Problem to solve → Transcribe the entries below exactly; leave every image out.

Provided information →
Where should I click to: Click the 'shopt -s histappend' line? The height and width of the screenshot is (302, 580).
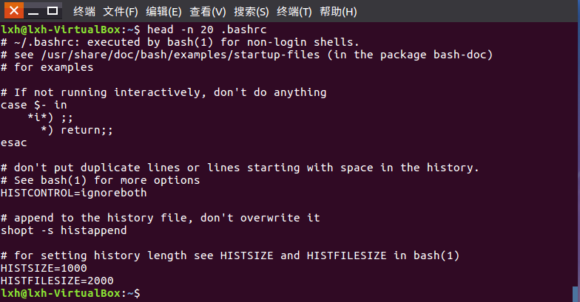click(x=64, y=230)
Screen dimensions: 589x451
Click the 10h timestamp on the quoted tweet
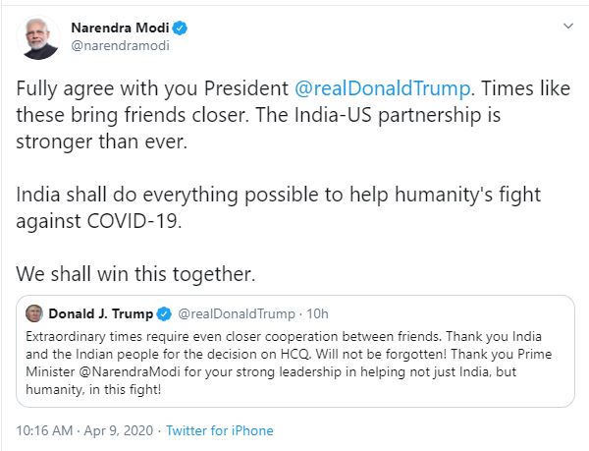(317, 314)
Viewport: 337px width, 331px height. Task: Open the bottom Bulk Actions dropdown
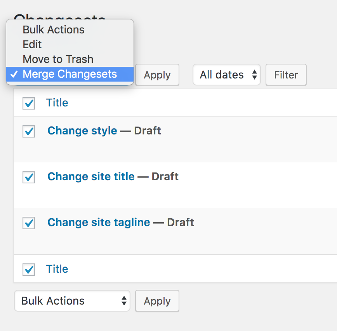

Result of the task →
Where should I click to: Click the 'shopt -s histappend' line? The height and width of the screenshot is (302, 580).
click(x=64, y=230)
Screen dimensions: 589x451
Click the 10h timestamp on the quoted tweet
(317, 314)
Viewport: 337px width, 331px height. Task: Open the bottom Bulk Actions dropdown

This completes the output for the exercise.